* [Required action] Reproduce every record below exactly as it appears.

* [Data provided]

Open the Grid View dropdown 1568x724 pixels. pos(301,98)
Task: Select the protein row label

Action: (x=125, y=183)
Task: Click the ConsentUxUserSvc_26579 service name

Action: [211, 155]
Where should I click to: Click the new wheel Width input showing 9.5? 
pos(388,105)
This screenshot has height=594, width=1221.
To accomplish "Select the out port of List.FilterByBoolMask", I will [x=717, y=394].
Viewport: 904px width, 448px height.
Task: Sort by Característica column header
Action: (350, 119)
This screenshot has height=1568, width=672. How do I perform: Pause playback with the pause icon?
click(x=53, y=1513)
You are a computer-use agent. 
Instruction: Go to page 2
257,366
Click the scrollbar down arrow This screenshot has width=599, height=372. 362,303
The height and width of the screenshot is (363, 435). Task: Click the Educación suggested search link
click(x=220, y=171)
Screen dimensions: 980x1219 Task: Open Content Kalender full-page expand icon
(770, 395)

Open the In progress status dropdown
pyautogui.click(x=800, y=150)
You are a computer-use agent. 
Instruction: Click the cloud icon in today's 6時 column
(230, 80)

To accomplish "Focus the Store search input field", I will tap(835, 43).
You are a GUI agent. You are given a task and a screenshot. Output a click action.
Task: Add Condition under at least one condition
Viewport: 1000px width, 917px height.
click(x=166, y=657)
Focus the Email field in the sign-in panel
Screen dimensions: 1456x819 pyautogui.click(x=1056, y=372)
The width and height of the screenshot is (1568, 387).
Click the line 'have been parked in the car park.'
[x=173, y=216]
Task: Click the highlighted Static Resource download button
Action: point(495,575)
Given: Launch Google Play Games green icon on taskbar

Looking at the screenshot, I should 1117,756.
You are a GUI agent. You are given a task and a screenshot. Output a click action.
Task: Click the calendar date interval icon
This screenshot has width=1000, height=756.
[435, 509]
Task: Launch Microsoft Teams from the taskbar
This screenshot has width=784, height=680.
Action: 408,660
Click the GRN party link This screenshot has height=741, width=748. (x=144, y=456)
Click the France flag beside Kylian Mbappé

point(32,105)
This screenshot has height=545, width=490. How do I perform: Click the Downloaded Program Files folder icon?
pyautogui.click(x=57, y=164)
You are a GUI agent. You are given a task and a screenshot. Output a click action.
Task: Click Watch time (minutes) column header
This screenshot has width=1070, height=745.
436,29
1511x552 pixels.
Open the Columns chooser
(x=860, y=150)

* [Task answer]
Open the Grid View dropdown 1568x724 pixels. pos(301,98)
Task: Select the protein row label

Action: (x=125, y=183)
Task: Click the ConsentUxUserSvc_26579 service name

Action: [211, 155]
Where should I click to: Click the new wheel Width input showing 9.5? 
pos(388,105)
This screenshot has height=594, width=1221.
To accomplish "Select the out port of List.FilterByBoolMask", I will [x=717, y=394].
Viewport: 904px width, 448px height.
Task: Sort by Característica column header
Action: (350, 119)
This screenshot has height=1568, width=672. How do I perform: Pause playback with the pause icon?
click(x=53, y=1513)
You are a computer-use agent. 
Instruction: Go to page 2
257,366
Click the scrollbar down arrow This screenshot has width=599, height=372. 362,303
The height and width of the screenshot is (363, 435). Task: Click the Educación suggested search link
click(x=220, y=171)
Screen dimensions: 980x1219 Task: Open Content Kalender full-page expand icon
(770, 395)

Open the In progress status dropdown
pyautogui.click(x=800, y=150)
You are a computer-use agent. 
Instruction: Click the cloud icon in today's 6時 column
(230, 80)

To accomplish "Focus the Store search input field", I will tap(835, 43).
You are a GUI agent. You are given a task and a screenshot. Output a click action.
Task: Add Condition under at least one condition
Viewport: 1000px width, 917px height.
click(x=166, y=657)
Focus the Email field in the sign-in panel
Screen dimensions: 1456x819 pyautogui.click(x=1056, y=372)
The width and height of the screenshot is (1568, 387).
Click the line 'have been parked in the car park.'
[x=173, y=216]
Task: Click the highlighted Static Resource download button
Action: point(495,575)
Given: Launch Google Play Games green icon on taskbar

Looking at the screenshot, I should 1117,756.
You are a GUI agent. You are given a task and a screenshot. Output a click action.
Task: Click the calendar date interval icon
This screenshot has width=1000, height=756.
[435, 509]
Task: Launch Microsoft Teams from the taskbar
This screenshot has width=784, height=680.
Action: 408,660
Click the GRN party link This screenshot has height=741, width=748. (x=144, y=456)
Click the France flag beside Kylian Mbappé

point(32,105)
This screenshot has height=545, width=490. How do I perform: Click the Downloaded Program Files folder icon?
pyautogui.click(x=57, y=164)
You are a GUI agent. You are given a task and a screenshot. Output a click action.
Task: Click Watch time (minutes) column header
This screenshot has width=1070, height=745.
436,29
1511x552 pixels.
Open the Columns chooser
(x=860, y=150)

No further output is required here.